- [Data excerpts]
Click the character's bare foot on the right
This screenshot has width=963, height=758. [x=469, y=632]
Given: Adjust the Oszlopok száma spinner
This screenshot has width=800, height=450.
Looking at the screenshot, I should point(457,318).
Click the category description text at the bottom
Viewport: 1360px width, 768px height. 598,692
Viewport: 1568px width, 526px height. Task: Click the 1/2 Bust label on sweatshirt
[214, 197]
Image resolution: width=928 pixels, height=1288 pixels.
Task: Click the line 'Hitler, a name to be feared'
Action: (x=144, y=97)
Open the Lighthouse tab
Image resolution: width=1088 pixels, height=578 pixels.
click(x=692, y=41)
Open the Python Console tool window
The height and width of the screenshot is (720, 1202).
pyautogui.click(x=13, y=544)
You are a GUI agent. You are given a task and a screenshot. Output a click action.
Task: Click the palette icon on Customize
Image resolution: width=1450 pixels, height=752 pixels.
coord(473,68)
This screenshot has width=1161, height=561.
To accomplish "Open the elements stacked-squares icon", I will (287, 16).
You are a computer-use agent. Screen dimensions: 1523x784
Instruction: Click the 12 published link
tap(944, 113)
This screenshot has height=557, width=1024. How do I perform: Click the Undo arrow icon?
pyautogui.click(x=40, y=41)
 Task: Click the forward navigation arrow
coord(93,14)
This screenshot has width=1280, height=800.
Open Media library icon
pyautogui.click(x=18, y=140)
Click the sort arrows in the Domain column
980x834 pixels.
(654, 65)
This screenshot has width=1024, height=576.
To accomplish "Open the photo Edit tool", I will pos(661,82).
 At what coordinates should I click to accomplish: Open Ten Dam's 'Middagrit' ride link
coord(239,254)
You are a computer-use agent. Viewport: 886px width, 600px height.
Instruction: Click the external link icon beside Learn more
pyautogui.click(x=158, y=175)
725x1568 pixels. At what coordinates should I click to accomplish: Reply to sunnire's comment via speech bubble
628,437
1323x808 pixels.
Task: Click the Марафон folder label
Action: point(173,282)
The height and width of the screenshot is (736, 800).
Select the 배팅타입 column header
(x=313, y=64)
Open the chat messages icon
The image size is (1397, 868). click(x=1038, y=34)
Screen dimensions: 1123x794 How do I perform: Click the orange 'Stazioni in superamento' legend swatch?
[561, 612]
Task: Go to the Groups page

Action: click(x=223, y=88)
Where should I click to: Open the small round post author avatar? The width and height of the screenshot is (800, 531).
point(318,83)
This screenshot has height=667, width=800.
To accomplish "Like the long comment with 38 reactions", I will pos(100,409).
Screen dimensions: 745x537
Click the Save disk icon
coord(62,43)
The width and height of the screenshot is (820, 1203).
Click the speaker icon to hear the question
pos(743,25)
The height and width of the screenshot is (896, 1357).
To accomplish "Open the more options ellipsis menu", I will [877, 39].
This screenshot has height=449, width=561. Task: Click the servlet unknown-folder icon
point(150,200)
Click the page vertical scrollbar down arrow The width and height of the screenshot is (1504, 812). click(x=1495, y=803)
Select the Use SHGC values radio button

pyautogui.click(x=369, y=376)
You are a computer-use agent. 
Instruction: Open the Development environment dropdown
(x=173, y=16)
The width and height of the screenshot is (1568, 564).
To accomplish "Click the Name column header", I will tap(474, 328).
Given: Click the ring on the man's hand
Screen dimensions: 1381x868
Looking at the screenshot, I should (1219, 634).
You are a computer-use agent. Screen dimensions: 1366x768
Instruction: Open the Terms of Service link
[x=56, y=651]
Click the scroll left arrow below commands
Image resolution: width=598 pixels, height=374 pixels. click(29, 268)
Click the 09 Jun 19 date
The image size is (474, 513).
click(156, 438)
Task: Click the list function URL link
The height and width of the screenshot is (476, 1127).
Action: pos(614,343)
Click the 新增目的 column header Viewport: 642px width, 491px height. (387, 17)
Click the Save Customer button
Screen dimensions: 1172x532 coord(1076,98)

- [Task statement] What lines of the listing contain the word "agent"? Copy them all.

- [The completed task]
You are a GUI agent. You are given a task and a screenshot. Output a click action.
You are a computer-use agent. Screen dimensions: 1523x784
You are a computer-use agent. Viewport: 886px width, 600px height.
You are a computer-use agent. 
You are a computer-use agent. Screen dimensions: 1366x768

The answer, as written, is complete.